La venlafaxine ER est le seul inhibiteur sélectif de la recapture de la sérotonine et de la noradrénaline (ISRN) qui représente actuellement un autre choix intéressant pour la prise en charge des troubles paniques, au point qu’il peut être utilisé en tant que premier choix de la même façon que les ISRS.5,6 Son efficacité et sa tolérance est semblable aux ISRS, alors qu’il n’existe pas encore de données suffisantes pour la duloxétine, un autre ISRN.5,6 La dés-venlafaxine, bientôt disponible en Suisse, semble avoir un profil d’efficacité similaire à la venlafaxine pour les troubles paniques, mais cela a été clairement prouvé uniquement pour les troubles dépressifs.7
Les tricycliques et les inhibiteurs de la monoamine oxydase sont à éviter compte tenu de la bonne efficacité et surtout la tolérance des ISRS et de la venlafaxine ER.
L’importance de l’utilisation des ISRS ou de la venlafaxine ER est également suggérée par des études récentes qui montrent que la présence de troubles anxieux semble être un facteur de risque indépendant pour la survenue des idées suicidaires et même de tentatives de suicide.8 Dans le même sens, la prise en charge de l’agitation anxieuse par la combinaison des approches psychothérapeutiques comportementales9 ou psychodynamiques10 avec des prises en charge pharmacologiques11 est à envisager.
Les benzodiazépines restent un traitement de choix ponctuel pour des attaques de panique (Témesta 1 ou 2,5 mg p.o.). Toutefois, leur prescription à long terme est à éviter en raison d’une dépendance, d’une tolérance et de possibles effets paradoxaux.

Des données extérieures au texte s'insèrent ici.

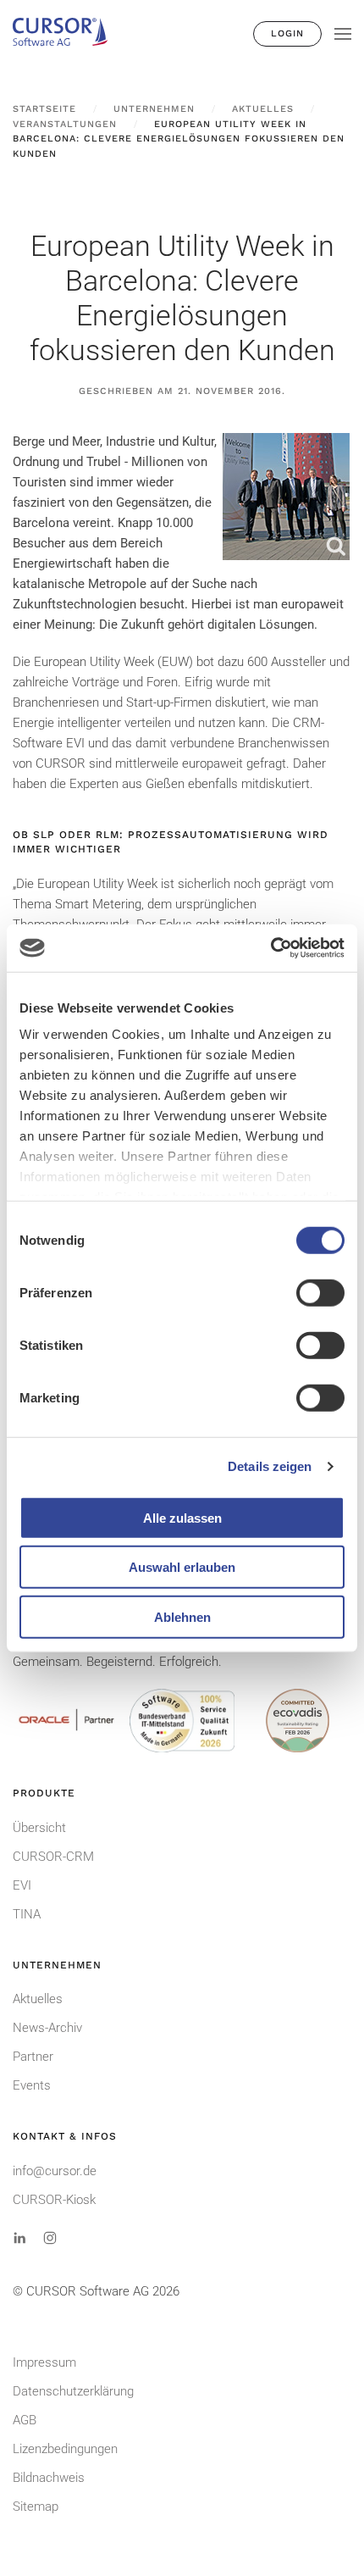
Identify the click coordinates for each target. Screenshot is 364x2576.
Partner (33, 2056)
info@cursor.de (55, 2171)
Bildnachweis (49, 2477)
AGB (24, 2420)
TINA (27, 1914)
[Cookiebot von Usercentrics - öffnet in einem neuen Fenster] (270, 948)
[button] (342, 34)
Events (32, 2085)
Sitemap (35, 2506)
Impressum (44, 2362)
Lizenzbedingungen (65, 2449)
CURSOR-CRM (53, 1856)
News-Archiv (47, 2027)
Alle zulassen (182, 1517)
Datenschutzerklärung (73, 2391)
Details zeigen (270, 1466)
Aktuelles (38, 1999)
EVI (22, 1885)
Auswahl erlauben (182, 1567)
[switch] (320, 1292)
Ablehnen (182, 1616)
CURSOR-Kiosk (54, 2199)
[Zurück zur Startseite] (68, 34)
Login (287, 33)
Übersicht (39, 1827)
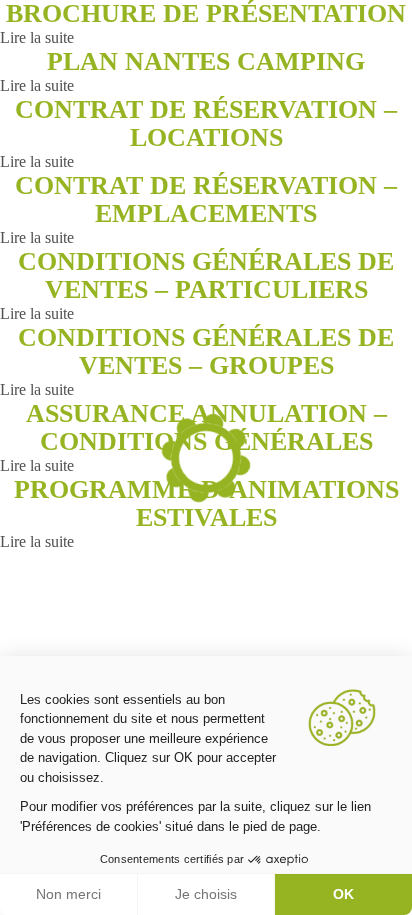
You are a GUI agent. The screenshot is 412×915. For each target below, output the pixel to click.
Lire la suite (37, 37)
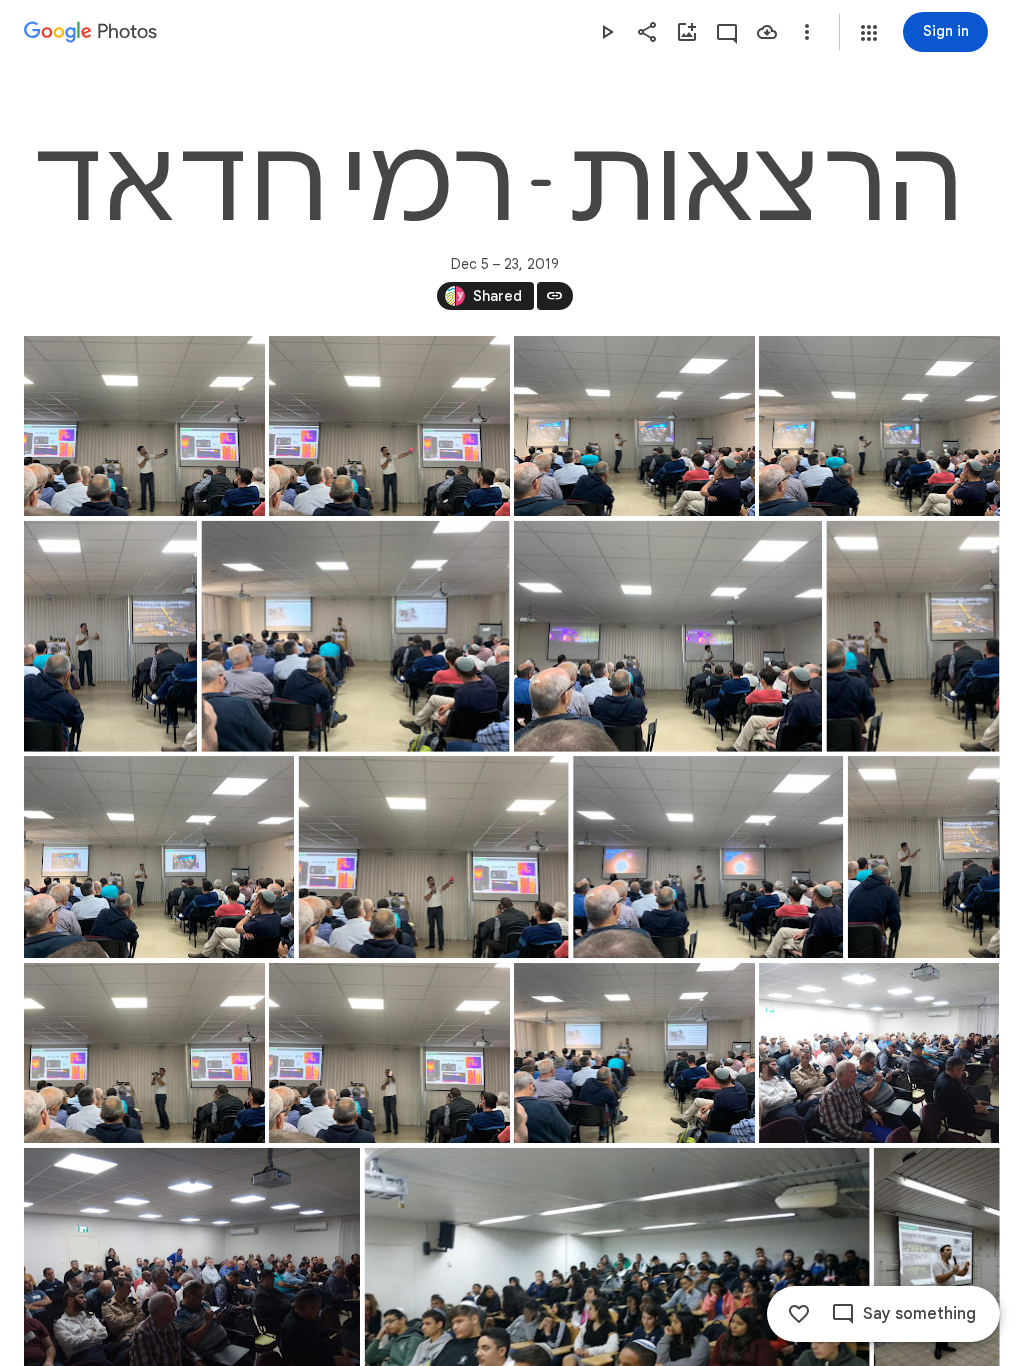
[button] (869, 33)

L’objectif principal des benzo-diazépines dans le traitement du trouble panique est de réduire l’intensité et la fréquence des attaques de panique tout en réduisant l’anxiété anticipatoire en attendant que les antidépresseurs commencent à agir.4
> Les guides cliniques issus de recommandations d’experts psychiatres américains4 pourront constituer un point de référence pour les médecins de premier recours amenés à prendre en charge des patients souffrant de troubles paniques
> Avant d’envisager la prise en charge des troubles paniques, une attention particulière doit systématiquement cibler la question des diagnostics différentiels et des comorbidités somatiques, psychiatriques et en rapport avec des substances psychoactives
> L’utilisation de traitements combinant les approches psychothérapeutiques (cognitivo-comportementales ou psychodynamiques) avec certains antidépresseurs (ISRS ou venlafaxine) a montré sa supériorité en termes d’efficacité par rapport à chaque traitement pris individuellement.

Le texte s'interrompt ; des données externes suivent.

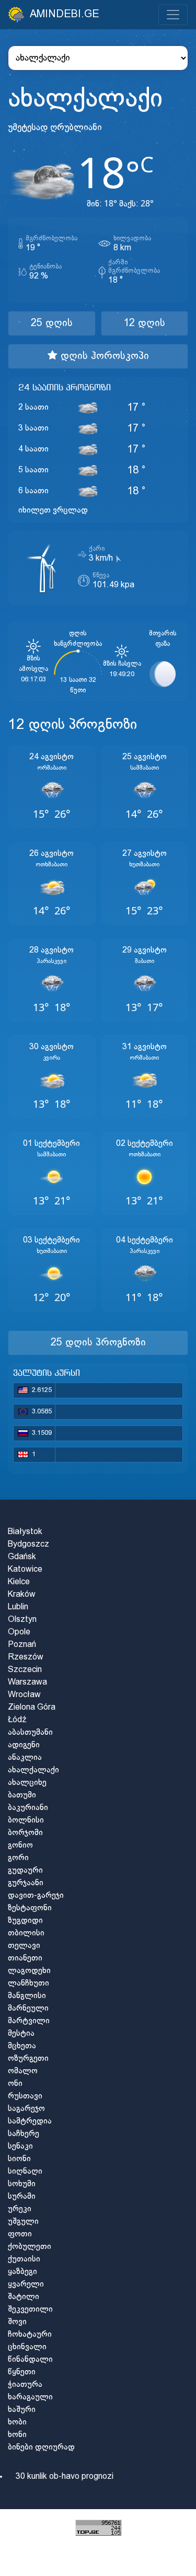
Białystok (25, 1532)
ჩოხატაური (30, 2334)
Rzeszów (25, 1657)
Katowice (25, 1569)
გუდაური (25, 1870)
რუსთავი (25, 2096)
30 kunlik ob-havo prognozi (64, 2476)
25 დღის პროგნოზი (98, 1343)
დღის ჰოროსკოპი (103, 356)
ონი (15, 2083)
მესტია (21, 2033)
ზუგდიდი (25, 1920)
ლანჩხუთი (28, 1983)
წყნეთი (22, 2372)
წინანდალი (30, 2359)
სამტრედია (30, 2121)
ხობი (17, 2422)
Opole (19, 1632)
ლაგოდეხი (29, 1971)
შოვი (17, 2322)
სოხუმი (22, 2184)
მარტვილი (29, 2021)
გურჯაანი (25, 1883)
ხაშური (22, 2409)
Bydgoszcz (28, 1544)
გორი (18, 1858)
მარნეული (28, 2008)
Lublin (18, 1607)
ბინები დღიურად (41, 2447)
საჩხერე (23, 2134)
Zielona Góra (31, 1707)
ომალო (23, 2071)
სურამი (22, 2196)
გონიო (20, 1845)
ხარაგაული (30, 2397)
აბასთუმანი (30, 1732)
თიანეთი (25, 1958)
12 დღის (144, 323)
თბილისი (26, 1933)
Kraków (22, 1594)
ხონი (17, 2435)
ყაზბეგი (22, 2272)
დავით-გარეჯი (36, 1895)
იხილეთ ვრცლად (53, 510)
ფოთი (20, 2234)
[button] (52, 787)
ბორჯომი (25, 1833)
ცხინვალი (27, 2347)
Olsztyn (22, 1619)
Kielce (19, 1582)
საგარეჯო (26, 2109)
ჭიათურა (25, 2384)
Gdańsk (22, 1557)
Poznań (22, 1645)
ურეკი (19, 2209)
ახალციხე (27, 1782)
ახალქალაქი (33, 1770)
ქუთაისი (24, 2259)
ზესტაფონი (30, 1908)
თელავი (24, 1946)
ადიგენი (24, 1745)
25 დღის (52, 323)
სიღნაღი (25, 2171)
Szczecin (25, 1670)
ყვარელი (26, 2284)
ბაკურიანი (28, 1808)
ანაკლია (25, 1757)
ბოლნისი (26, 1820)
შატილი (23, 2297)
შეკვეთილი (30, 2309)
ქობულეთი (29, 2246)
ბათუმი (22, 1795)
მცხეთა (22, 2046)
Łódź (17, 1720)
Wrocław (24, 1695)
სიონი (19, 2159)
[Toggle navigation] (173, 14)
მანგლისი (27, 1996)
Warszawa (27, 1682)
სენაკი (20, 2146)
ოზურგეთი (28, 2058)
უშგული (23, 2221)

Malgré la haute prévalence des troubles paniques parmi les patients consultant auprès des praticiens de premier recours, cette pathologie reste fréquemment mal diagnostiquée et peu traitée de façon spécifique. Après avoir envisagé la définition et les critères diagnostiques du DSM-IV pour les troubles paniques, nous aborderons la démarche diagnostique différentielle somatique et psychiatrique. Les approches psychothérapeutiques cognitivo-comportementales et psychodynamiques ont montré une efficacité pour la prise en charge des troubles paniques. Alors que les benzodiazépines ont une efficacité anxiolytique rapide, leur usage est limité en raison du risque de développement d’une dépendance ou d’une tolérance. Les antidépresseurs (ISRS ou venlafaxine) sont efficaces pour prévenir les attaques de panique et constituent le traitement pharmacologique de choix à long terme.